#### EXTRACT TO READ:
Yes, generally all foreign nationals will need a work visa to hold a job and receive a salary in the U.S. The country does recognize a number of countries from which residents do not need a visa to visit the U.S. for periods of up to 90 days, but those who want to hold a job and effectively get paid will need to go through the visa process with very few exceptions.

The only exceptions to needing a temporary worker visa are for those from Canada and Bermuda. Canadian and Bermudian citizens can enter as temporary workers without a visa, but they will need to have a temporary worker petition approved.

How Long Can You Stay in the U.S. With a Work Visa?

The U.S. has five categories of workers who can be admitted through a permanent visa and a number of temporary, nonimmigrant work visas. The temporary visas cover a wide range of employment categories, from religious workers, agricultural workers, treaty traders and investors, and exchange visitors to people with an extraordinary ability. There is even a specific group for intracompany transferees.

The types of visas also come with different periods of time before they need to be renewed. For example, an H1-B worker has three years before they need to renew their visa. The renewal process can then only be done once, for a total of six years on the H1-B visa.

#### WORK TO COMPLETE:
• 1. Please reproduce the passage on U.S. work visas word for word, from "How Long Can" to "the H1-B visa.".
• 2. Answer these questions from the passage on U.S. work visas:
(a) Citizens of which two countries can enter as temporary workers without a visa?
(b) How many categories of workers can be admitted through a permanent visa?
(c) What is the total number of years a worker can spend on the H1-B visa?

#### EXTRACTED RECORDS:
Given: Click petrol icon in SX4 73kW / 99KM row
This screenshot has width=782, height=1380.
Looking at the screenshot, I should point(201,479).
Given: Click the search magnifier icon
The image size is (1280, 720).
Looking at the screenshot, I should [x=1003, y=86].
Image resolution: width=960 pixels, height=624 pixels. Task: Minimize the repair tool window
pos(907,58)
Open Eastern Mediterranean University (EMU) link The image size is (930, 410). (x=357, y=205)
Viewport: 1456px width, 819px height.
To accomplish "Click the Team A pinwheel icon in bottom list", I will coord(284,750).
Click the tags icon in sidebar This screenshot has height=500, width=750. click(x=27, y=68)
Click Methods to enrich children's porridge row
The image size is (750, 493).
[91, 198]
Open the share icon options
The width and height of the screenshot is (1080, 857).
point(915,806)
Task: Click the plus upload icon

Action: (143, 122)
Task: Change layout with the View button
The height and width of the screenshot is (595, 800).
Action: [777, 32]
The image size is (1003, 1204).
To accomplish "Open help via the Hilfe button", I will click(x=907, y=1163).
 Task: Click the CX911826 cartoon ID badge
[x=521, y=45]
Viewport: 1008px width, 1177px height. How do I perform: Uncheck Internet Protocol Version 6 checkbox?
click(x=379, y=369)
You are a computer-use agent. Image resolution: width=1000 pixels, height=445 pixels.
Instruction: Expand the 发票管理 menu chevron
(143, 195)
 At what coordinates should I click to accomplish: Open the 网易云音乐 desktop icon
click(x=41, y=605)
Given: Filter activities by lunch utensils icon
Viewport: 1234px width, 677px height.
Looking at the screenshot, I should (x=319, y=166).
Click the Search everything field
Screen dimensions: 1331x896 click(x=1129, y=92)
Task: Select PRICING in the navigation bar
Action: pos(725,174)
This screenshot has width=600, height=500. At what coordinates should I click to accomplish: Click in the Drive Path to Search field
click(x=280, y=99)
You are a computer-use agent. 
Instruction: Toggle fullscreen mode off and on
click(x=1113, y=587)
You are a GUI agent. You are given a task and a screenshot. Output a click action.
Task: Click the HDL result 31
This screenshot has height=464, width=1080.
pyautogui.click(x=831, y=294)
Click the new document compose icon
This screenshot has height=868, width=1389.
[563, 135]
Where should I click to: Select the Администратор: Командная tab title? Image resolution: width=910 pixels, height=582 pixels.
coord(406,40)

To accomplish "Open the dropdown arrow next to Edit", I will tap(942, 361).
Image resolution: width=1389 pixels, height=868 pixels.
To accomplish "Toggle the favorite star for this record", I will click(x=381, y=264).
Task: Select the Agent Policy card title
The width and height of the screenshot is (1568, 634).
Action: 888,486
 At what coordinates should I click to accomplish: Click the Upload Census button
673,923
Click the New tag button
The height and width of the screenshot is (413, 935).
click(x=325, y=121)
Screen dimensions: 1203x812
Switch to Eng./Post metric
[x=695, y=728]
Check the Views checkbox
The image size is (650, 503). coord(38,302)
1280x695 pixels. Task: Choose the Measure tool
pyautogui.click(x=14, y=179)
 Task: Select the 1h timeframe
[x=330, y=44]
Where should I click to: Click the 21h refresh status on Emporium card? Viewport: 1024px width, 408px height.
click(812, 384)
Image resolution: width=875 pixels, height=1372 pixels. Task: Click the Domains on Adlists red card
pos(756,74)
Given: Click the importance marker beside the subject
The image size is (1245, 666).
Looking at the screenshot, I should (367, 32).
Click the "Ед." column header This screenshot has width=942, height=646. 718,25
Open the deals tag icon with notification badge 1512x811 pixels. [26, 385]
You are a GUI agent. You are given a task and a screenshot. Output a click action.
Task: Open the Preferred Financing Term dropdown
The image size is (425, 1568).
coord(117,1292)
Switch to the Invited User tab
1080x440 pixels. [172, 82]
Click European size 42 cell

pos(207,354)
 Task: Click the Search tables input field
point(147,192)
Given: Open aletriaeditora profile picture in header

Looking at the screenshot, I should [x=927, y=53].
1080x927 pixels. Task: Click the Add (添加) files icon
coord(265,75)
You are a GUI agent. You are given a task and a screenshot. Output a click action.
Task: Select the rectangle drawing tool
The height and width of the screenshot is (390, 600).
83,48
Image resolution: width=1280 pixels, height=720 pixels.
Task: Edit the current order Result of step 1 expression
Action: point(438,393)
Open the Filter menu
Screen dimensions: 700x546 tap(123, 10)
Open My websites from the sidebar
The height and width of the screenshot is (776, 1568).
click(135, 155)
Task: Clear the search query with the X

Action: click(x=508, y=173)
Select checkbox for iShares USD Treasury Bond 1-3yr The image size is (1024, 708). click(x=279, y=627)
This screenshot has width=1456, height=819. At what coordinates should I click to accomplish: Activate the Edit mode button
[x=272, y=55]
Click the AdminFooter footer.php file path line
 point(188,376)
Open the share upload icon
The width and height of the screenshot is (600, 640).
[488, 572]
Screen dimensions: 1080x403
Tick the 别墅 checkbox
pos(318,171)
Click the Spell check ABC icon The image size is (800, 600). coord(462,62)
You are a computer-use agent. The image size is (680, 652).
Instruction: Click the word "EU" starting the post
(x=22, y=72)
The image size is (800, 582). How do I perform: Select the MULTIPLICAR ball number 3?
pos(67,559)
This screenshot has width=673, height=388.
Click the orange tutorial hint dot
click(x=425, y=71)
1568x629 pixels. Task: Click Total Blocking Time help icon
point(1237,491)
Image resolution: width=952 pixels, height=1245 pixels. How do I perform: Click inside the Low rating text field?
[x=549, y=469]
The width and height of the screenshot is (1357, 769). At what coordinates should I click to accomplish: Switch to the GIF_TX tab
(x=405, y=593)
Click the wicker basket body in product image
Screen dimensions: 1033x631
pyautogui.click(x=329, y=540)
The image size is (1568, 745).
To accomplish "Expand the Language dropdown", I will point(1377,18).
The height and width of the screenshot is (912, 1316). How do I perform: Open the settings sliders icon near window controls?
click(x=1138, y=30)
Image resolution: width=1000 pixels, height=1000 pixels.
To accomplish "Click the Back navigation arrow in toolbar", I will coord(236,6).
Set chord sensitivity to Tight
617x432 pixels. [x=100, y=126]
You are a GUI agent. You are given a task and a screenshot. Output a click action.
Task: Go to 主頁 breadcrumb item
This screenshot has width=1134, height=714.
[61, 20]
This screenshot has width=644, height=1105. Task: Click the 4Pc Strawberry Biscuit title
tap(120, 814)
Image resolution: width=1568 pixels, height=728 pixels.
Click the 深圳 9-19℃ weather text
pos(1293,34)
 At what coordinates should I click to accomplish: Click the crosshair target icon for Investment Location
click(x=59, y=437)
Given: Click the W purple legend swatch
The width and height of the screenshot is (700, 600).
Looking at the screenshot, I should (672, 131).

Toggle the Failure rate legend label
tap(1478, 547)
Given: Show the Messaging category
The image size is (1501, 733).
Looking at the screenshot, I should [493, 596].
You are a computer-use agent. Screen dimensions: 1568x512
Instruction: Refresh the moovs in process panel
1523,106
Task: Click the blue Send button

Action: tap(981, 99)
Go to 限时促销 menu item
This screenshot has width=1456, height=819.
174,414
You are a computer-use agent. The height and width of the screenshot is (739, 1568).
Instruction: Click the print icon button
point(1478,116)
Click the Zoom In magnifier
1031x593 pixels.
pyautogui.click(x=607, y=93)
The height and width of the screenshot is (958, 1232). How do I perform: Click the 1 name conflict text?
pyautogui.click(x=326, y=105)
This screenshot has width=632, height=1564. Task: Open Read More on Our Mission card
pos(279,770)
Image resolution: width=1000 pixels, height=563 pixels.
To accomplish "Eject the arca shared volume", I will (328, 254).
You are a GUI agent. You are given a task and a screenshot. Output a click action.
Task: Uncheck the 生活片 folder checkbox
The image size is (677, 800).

#### RESPONSES PER TASK:
• 1.
How Long Can You Stay in the U.S. With a Work Visa?

The U.S. has five categories of workers who can be admitted through a permanent visa and a number of temporary, nonimmigrant work visas. The temporary visas cover a wide range of employment categories, from religious workers, agricultural workers, treaty traders and investors, and exchange visitors to people with an extraordinary ability. There is even a specific group for intracompany transferees.

The types of visas also come with different periods of time before they need to be renewed. For example, an H1-B worker has three years before they need to renew their visa. The renewal process can then only be done once, for a total of six years on the H1-B visa.

• 2.
(a) Canada and Bermuda
(b) Five
(c) Six years